Tobacco smoking among the controls and the four groups of subjects was similar in terms of whether they had ever smoked (range 40-46%), the number of pack years (1 pack year = 20 cigarettes/day for 1 year) smoked (> 10 pack years) (28-33%), and those who were current smokers (24-34%). Hay fever at the age of 35 occurred in 57 (85%) of the subjects who had been in the group with severe asthma; 72 (73%) of the subjects who had been in the group with asthma; 51 (59%) of the subjects who had been in the group with wheezy bronchitis; 40 (62%) of the subjects who had been in the group with mild wheezy bronchitis; and 36 (43%) of the controls.
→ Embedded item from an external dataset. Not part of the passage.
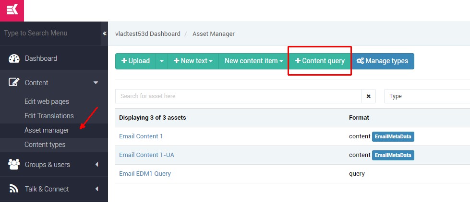Open the Upload split dropdown arrow
This screenshot has width=470, height=202.
pyautogui.click(x=162, y=61)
Our results confirm the findings of earlier reviews of this cohort— namely, that many children do not grow out of asthma, and the more troublesome their asthma is, the less likely they are to do so.3 4 Just over a third of subjects who had had childhood wheezy bronchitis had asthmatic symptoms at 35. Our findings support Williams and McNichol's suggestion that wheezy bronchitis and asthma are different labels for the same disease.1 By the time their children were 7 some parents might have forgotten a few minor episodes of wheeze; we may therefore have overestimated the percentage of children with wheeze associated with respiratory infection who continued to wheeze as adults.

Between the ages of 28 and 35 no substantial changes occurred in the pattern of asthma. Subjects with infrequent or frequent asthma were less stable in their pattern of asthma than those with no recent asthma or with persistent asthma, which may reflect less precision in the classification of the groups in the midrange of the severity scale.